My abusive ex is spreading shit about me to everyone on campus.

I think he even is trying to claim that the restraining order I got against him is the other way around.

According to his Twitter, he's claiming that I tried to kill him.

I just want him to get over it, or at least stop using me as a scapegoat.

I realized that I did bad shit too. We were both guilty. I wish I could apologize and talk things over, but I know the restraining orders are for my own good.

But I can't fucking deal with the shit I'm getting. So many people I used to be friendly with on campus hate me. I get stares in the cafeteria. People point and whisper behind my back.

When I first reported him to campus police, they asked if I wanted to press charges. I could have gotten him expelled for what he did.

I chose not to though. I wanted to give him the chance to be a reasonable person, and not rip away his college career from him.

I'm beginning to regret it.

He found a new girl. She's young and innocent, and seems really nice. And she's believing everything he says.

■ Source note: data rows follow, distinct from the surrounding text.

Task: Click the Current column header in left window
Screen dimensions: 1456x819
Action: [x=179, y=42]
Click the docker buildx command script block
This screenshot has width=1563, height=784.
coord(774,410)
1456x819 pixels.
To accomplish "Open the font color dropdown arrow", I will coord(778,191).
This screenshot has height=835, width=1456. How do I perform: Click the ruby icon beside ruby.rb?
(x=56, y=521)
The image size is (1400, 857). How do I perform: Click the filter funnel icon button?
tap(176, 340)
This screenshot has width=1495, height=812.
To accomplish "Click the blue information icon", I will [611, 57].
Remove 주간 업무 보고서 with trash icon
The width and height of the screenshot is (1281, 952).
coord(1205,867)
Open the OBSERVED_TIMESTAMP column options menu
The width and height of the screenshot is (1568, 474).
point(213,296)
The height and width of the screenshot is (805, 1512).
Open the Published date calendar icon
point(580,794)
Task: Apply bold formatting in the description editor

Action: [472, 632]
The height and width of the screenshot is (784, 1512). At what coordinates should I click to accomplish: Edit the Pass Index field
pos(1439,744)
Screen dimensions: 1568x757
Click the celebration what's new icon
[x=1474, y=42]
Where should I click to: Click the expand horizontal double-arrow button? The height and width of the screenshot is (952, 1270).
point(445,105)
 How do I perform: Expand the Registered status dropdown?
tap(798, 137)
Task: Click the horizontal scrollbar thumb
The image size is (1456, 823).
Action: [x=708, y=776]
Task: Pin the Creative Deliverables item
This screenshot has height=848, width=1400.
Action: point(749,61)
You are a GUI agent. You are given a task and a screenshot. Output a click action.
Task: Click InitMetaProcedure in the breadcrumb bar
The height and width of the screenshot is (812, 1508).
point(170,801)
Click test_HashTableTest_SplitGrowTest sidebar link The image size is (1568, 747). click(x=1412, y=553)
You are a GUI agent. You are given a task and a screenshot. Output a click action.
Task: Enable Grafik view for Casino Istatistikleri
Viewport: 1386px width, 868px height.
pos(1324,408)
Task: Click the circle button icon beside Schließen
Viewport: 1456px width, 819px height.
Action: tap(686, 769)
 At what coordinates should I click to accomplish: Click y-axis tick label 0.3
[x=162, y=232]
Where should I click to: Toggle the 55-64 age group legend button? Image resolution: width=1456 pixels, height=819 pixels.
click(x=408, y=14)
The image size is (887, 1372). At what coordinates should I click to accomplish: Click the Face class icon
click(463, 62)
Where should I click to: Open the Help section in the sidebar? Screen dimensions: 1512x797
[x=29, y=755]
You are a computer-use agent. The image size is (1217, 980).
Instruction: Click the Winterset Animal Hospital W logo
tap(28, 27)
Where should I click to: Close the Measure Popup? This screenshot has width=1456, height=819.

I could never live with myself if he ends up hurting her like he did to me.

>> No.6301823

>>6300535
You have a very bright dating life waiting for you, don't worry.

>> No.6301839

>>6301811
Sounds like you're just an idiot for falling for such a prick. You definitely deserve what's happening to you.

>> No.6301854

>>6301677
Never date a feminist.

>> No.6301864
File: 26 KB, 491x491, TELL_ME_NAO.png [View same] [iqdb] [saucenao] [google]
6301864

>>6301677
More concerned with dating a slut over a feminist? R u retards?

>> No.6301880

>>6301854
>>6301864
Well shit

She seems to be a reasonable person.

>> No.6301891

>>6301839

Yes, because I wisened up and left the douche, I totally deserved to have him continue to stalk and harass me, and to threaten my friends for no reason.

And even if I did deserve it all, to the point where it justifies telling bullshit lies to a good number of people on campus, the girl who is involved with him now is completely innocent and doesn't deserve any shit.

And as he's clearly being a sociopath as it is from just the breakup and restraining order, I'm kinda fucking scared to see what he'd do if I took the case higher. I could cite him for three violations on the restraining order that happened this week, but I don't want to get murdered any time soon.

>> No.6301913

>>6301891
>I could cite him for three violations on the restraining order that happened this week, but I don't want to get murdered any time soon.
My advice with situations like these is to keep a journal, and write everything down. What he did, what date and time, and what friends were around to witness it.
Then if you need it later, you've got something. If you decide not to do anything about it, then at least you have it if you ever need it.

>> No.6302003

>>6301232
You're lucky I didn't report you for ban evading.